EXCERPTED TEXT =
Segment Open

Tachito Somoza, dethroned, exiled, is blown to pieces on a street corner in Asunción.

“Who did it?” ask the journalists in Managua.

“Fuenteovejuna,” * replies comandante Tomás Borge.

Tachito had found refuge in the capital of Paraguay, the only city in the world where there was still a bronze bust of his father, Tacho Somoza, and where a street was still named “Generalisimo Franco.”

Paraguay, or the little that is left of Paraguay after so much war and plunder, belongs to General Alfredo Stroessner. Every five years this veteran colleague of Somoza and Franco holds elections to confirm his power. So that people can vote, he suspends for twenty-four hours Paraguay’s eternal state of siege.

Stroessner believes himself invulnerable because he loves no one. The State is him. Every day, at precisely 6:00 P.M., he phones the president of the Central Bank and asks him:

“How much did we make today?”

Segment Closed

SUPPLIED MATERIAL =
Segment Open

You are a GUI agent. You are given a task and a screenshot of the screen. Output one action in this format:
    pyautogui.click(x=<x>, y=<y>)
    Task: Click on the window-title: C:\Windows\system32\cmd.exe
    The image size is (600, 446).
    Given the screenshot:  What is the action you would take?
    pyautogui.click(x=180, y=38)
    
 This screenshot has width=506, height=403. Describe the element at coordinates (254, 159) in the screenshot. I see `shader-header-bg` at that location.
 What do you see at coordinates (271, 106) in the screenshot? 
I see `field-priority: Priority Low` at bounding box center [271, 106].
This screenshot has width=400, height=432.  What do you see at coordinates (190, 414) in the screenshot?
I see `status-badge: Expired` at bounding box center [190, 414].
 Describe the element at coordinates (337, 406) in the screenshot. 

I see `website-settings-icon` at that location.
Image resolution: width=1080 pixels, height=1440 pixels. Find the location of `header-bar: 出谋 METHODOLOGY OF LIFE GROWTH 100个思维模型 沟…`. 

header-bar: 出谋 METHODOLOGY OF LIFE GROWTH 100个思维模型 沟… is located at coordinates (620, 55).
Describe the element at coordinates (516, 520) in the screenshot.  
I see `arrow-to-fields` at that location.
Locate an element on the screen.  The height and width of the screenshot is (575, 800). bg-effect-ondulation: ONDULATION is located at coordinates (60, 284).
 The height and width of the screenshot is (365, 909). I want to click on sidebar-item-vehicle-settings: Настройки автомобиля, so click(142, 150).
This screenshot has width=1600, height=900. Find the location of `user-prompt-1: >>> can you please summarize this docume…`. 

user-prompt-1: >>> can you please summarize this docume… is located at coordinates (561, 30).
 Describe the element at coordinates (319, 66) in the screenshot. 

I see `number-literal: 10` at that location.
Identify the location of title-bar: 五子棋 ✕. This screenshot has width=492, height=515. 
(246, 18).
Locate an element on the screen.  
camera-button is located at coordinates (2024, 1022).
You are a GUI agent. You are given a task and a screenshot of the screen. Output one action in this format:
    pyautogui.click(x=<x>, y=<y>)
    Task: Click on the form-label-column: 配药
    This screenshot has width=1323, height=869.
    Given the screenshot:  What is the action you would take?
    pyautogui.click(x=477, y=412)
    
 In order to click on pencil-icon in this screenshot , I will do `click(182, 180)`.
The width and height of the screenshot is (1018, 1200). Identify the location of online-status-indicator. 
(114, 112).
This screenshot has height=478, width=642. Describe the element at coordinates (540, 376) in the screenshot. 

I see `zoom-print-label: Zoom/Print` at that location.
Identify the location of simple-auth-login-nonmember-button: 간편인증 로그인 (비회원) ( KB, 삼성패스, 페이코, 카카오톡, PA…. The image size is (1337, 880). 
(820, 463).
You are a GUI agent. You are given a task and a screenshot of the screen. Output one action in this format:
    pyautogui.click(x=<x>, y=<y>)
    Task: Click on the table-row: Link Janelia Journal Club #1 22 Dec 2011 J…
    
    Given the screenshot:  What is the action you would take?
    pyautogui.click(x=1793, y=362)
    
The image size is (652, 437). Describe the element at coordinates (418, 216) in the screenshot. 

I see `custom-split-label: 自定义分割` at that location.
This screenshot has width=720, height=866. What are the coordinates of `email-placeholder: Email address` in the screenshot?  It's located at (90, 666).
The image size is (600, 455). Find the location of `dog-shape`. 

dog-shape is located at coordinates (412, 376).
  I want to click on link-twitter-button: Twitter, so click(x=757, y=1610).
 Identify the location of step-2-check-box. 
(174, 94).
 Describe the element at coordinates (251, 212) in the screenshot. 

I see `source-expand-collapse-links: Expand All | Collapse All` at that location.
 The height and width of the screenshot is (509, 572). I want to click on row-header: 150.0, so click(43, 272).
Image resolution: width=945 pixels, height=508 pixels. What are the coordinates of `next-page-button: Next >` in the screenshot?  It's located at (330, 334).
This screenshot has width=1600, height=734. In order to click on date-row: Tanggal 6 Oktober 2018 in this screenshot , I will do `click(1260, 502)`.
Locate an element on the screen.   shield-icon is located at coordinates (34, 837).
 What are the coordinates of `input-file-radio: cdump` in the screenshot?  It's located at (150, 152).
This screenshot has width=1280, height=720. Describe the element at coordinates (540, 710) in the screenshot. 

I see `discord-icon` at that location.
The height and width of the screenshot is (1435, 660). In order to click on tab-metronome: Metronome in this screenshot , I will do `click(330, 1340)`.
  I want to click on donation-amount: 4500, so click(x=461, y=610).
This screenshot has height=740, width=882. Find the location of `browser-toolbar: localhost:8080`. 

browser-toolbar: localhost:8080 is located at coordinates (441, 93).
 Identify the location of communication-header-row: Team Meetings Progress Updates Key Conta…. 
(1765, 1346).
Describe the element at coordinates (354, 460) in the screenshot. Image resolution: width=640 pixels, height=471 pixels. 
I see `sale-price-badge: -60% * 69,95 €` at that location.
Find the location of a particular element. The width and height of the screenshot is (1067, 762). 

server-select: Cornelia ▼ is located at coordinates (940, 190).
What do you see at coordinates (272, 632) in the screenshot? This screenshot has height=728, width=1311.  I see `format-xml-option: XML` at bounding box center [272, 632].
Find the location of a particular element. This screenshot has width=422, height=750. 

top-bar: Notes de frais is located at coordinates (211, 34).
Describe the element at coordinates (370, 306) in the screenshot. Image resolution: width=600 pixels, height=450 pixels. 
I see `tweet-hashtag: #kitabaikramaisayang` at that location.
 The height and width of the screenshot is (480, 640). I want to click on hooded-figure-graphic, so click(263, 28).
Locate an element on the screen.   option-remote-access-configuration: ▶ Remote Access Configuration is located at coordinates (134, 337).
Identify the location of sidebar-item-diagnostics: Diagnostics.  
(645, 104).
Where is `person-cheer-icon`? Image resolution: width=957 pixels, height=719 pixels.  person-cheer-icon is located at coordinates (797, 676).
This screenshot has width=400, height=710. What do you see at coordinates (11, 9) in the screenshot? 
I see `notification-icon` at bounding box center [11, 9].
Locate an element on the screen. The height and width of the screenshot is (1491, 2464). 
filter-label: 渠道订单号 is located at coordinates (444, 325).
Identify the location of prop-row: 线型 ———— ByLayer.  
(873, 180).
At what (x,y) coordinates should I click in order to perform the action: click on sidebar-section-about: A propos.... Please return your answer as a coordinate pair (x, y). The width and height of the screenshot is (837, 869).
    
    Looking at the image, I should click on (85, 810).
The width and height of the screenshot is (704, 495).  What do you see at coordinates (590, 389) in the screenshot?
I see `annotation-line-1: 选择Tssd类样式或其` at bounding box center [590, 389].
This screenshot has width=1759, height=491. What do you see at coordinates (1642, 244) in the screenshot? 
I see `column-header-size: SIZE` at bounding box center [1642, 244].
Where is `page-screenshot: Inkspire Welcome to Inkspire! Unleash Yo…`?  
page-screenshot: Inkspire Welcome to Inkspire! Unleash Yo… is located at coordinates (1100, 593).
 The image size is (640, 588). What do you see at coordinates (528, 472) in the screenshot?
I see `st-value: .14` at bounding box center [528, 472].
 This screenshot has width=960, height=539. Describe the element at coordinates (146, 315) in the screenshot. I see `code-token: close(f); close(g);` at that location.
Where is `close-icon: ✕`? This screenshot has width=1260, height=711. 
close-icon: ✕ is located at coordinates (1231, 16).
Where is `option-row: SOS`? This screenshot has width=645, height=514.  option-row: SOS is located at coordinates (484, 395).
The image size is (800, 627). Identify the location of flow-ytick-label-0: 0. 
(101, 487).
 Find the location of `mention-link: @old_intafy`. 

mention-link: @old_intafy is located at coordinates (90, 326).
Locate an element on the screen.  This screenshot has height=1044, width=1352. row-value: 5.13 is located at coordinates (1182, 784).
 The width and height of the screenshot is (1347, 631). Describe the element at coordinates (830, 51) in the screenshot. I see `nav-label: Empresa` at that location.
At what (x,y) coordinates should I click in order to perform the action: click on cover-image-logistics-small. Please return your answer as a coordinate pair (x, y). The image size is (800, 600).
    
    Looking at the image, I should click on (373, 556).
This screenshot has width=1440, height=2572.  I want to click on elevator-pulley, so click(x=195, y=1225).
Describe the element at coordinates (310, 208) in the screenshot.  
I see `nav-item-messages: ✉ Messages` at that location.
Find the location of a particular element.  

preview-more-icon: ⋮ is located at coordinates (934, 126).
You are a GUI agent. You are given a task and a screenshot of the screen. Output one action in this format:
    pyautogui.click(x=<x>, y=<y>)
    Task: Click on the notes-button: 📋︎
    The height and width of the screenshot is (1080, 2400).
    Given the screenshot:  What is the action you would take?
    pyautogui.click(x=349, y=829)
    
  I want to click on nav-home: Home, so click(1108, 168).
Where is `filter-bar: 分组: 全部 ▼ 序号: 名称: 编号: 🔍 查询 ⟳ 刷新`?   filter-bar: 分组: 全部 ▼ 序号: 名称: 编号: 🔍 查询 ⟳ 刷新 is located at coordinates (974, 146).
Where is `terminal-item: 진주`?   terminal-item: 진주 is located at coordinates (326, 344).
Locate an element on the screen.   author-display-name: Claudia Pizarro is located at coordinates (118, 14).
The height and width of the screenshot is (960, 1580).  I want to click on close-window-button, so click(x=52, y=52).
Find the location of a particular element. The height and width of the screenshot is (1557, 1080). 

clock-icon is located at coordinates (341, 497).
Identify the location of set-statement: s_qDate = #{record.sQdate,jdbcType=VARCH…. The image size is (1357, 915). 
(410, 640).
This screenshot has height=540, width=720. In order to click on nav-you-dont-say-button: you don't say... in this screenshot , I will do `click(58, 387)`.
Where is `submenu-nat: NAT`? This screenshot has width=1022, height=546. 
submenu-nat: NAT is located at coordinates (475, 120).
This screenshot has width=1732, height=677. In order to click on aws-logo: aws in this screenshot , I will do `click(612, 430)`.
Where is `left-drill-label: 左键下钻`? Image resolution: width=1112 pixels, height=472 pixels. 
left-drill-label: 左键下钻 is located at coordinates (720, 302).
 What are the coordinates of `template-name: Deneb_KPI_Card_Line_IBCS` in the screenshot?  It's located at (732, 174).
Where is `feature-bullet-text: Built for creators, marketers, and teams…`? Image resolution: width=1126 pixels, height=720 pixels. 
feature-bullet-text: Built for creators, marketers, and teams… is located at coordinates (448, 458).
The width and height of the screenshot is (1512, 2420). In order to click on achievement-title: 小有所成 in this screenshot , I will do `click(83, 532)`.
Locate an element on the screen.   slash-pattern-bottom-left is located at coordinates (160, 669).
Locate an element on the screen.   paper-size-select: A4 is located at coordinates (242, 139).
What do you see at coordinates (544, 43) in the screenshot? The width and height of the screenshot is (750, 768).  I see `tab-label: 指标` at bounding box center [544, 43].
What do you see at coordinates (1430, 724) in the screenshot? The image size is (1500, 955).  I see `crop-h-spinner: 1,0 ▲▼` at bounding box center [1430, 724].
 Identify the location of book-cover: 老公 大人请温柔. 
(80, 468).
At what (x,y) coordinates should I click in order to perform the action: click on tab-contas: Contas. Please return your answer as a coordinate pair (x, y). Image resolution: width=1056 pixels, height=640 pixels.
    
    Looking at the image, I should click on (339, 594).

Segment Closed

WHAT TO DO =
a. In the passage about Tachito Somoza and Stroessner, at what time does Stroessner phone the president of the Central Bank each day?
b. Continue the passage about Tachito Somoza and Stroessner from its final line.
The material above plays no part in this.

YOUR WRITTEN ANSWERS =
a. At precisely 6:00 P.M.

b.
* The allusion is to the play Fuenteovejuna by the Spanish playwright Lope de Vega (1562–1635), in which all the people of the town of that name claim collective responsibility for the death of a tyrant. The most famous passage in the play reads: “Who killed the Comendador? Fuenteovejuna, señor.”

1980: In All Nicaragua

Discovering

Riding horseback, rowing, walking, the brigadistas of the literacy campaigns penetrate the most hidden corners of Nicaragua. By lamplight they teach the handling of a pencil to those who don’t know, so that they’ll never again be fooled by people who think they’re so smart.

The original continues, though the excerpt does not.